Variation in use of surveillance colonoscopy among colorectal cancer survivors in the United States

Abstract

Background: Clinical practice guidelines recommend colonoscopies at regular intervals for colorectal cancer (CRC) survivors. Using data from a large, multi-regional, population-based cohort, we describe the rate of surveillance colonoscopy and its association with geographic, sociodemographic, clinical, and health services characteristics. Methods: We studied CRC survivors enrolled in the Cancer Care Outcomes Research and Surveillance (CanCORS) study.
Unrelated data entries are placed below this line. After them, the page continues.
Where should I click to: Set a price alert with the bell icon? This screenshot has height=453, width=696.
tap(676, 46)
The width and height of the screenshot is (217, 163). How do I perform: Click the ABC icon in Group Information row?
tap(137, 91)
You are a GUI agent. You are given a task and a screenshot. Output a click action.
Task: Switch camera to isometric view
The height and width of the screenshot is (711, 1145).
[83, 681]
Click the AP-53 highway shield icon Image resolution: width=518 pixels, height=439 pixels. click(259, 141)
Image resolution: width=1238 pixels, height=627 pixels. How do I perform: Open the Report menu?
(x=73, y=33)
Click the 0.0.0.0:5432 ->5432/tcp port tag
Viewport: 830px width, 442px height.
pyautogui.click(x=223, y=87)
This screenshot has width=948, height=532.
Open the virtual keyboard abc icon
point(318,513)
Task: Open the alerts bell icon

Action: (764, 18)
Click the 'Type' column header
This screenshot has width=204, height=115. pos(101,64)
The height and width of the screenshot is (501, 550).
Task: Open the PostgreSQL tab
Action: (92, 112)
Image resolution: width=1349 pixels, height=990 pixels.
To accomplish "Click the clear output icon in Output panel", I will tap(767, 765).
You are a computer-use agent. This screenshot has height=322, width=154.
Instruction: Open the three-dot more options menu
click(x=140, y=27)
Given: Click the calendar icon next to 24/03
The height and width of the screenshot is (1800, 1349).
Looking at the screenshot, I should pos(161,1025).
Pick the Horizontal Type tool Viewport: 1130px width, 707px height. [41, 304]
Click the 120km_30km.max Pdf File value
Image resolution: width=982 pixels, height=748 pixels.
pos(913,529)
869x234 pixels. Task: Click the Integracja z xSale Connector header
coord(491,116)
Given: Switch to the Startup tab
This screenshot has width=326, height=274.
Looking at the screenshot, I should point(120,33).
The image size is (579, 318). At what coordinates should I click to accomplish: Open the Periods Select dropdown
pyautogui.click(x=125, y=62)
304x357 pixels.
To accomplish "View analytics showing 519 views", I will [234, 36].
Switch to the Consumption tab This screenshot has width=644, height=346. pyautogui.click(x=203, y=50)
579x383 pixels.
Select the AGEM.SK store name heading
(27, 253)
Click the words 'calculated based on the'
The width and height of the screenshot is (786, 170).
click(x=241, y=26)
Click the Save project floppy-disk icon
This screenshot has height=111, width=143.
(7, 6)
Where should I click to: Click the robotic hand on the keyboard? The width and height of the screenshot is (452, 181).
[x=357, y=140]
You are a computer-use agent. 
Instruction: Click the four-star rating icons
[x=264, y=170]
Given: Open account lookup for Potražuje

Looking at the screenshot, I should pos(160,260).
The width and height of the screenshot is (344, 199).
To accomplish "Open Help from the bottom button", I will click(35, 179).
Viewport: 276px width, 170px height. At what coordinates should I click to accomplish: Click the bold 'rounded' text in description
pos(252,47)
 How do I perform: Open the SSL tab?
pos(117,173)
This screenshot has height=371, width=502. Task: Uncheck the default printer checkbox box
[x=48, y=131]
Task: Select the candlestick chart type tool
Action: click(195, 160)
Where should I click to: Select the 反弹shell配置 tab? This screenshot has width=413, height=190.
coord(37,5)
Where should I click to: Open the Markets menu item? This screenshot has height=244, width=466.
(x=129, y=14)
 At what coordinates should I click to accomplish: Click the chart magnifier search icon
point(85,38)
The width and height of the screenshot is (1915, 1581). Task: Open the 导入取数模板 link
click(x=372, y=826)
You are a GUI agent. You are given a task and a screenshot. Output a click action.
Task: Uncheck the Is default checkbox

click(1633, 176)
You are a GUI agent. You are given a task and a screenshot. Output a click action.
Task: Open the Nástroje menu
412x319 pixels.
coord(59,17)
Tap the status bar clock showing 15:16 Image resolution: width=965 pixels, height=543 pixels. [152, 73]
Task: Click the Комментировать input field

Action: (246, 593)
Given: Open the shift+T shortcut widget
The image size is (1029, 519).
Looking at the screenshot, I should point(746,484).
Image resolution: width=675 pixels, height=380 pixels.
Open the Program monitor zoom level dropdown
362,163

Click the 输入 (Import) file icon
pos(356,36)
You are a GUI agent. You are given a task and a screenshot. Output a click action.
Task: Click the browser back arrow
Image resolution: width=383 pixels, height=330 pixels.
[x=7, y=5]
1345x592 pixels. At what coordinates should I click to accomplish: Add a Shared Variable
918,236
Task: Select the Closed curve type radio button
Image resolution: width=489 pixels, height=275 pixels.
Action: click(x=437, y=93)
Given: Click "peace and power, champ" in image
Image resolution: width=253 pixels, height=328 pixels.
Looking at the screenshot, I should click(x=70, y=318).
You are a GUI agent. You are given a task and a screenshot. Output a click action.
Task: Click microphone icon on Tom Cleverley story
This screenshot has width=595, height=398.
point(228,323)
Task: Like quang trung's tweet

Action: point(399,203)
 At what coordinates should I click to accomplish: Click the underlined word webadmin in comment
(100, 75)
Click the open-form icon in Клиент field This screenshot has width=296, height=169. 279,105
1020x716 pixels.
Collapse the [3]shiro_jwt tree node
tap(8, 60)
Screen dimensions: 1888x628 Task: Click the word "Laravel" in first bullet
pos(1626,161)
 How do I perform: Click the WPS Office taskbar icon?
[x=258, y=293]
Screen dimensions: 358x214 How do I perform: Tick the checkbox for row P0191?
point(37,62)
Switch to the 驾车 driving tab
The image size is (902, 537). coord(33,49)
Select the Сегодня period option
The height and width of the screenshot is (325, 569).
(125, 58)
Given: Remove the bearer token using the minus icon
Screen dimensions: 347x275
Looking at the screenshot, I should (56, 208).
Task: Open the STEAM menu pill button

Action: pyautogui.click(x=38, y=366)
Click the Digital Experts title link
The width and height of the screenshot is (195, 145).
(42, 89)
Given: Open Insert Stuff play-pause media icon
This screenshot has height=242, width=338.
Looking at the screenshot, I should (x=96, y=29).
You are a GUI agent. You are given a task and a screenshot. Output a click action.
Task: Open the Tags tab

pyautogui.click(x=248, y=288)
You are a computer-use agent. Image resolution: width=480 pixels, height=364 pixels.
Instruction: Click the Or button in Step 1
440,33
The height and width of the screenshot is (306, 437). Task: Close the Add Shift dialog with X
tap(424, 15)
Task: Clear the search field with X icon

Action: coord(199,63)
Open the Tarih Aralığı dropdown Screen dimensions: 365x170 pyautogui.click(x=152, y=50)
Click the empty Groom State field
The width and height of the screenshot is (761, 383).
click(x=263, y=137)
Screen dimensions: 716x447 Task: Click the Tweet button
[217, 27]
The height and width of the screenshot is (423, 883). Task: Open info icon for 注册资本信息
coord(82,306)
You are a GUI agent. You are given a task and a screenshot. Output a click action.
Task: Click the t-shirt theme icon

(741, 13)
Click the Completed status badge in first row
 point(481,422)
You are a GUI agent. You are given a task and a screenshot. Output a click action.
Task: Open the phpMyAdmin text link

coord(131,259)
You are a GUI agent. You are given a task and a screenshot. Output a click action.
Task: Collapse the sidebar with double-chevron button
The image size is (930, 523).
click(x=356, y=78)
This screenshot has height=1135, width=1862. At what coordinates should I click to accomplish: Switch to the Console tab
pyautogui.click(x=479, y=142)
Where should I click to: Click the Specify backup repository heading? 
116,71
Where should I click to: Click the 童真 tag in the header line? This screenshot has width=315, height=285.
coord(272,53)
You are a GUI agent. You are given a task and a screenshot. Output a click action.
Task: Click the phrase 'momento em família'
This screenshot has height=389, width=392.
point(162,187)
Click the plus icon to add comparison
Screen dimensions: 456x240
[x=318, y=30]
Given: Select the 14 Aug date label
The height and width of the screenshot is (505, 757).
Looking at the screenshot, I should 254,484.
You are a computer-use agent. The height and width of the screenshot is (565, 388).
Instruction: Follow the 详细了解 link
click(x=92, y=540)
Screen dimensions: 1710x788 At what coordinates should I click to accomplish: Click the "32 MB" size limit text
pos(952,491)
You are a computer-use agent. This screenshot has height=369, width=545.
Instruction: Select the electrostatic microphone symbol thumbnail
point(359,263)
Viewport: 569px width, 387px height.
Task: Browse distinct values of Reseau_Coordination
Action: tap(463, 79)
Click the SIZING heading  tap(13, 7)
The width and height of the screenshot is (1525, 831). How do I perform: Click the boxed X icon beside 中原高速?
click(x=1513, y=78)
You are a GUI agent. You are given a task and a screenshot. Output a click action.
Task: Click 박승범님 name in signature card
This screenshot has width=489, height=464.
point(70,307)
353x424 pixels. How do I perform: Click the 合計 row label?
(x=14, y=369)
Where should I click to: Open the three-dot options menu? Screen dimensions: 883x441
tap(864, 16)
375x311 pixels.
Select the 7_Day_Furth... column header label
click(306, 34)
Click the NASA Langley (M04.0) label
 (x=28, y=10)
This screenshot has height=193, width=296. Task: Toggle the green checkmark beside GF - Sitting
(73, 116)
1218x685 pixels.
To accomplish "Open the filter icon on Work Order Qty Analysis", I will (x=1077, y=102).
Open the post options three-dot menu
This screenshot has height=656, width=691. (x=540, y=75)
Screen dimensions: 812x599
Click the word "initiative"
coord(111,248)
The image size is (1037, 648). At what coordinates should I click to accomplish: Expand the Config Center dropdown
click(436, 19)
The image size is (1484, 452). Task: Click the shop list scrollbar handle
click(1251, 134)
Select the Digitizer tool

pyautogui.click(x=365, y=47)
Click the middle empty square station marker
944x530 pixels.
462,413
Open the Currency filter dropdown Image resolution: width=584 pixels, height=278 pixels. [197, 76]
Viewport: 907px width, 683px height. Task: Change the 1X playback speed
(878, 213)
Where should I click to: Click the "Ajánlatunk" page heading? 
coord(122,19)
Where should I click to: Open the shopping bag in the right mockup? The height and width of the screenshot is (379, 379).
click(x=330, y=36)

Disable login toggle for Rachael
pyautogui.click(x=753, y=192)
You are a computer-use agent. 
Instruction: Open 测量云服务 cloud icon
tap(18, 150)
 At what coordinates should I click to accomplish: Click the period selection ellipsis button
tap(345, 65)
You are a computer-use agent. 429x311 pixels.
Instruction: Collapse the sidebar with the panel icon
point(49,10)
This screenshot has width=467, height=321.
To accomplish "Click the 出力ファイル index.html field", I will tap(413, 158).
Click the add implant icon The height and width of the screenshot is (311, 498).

Eligible survivors were diagnosed between 2003 and 2005, had curative surgery for CRC, and were alive without recurrences 14 months after surgery with curative intent. Data came from patient interviews and medical record abstraction. We used a multivariate logit model to identify predictors of colonoscopy use. Results: Despite guidelines recommending surveillance, only 49% of the 1423 eligible survivors received a colonoscopy within 14 months after surgery. We observed large regional differences (38% to 57%) across regions. Survivors who received screening colonoscopy were more likely to: have colon cancer than rectal cancer (OR = 1.41, 95% CI: 1.05-1.90); have visited a primary care physician (OR = 1.44, 95% CI: 1.14-1.82); and received adjuvant chemotherapy (OR = 1.75, 95% CI: 1.27-2.41). Compared to survivors with no comorbidities, survivors with moderate or severe comorbidities were less likely to receive surveillance colonoscopy (OR = 0.69, 95% CI: 0.49-0.98 and OR = 0.44, 95% CI: 0.29-0.66, respectively). Conclusions: Despite guidelines, more than half of CRC survivors did not receive surveillance colonoscopy within 14 months of surgery, with substantial variation by site of care. The association of primary care visits and adjuvant chemotherapy use suggests that access to care following surgery affects cancer surveillance.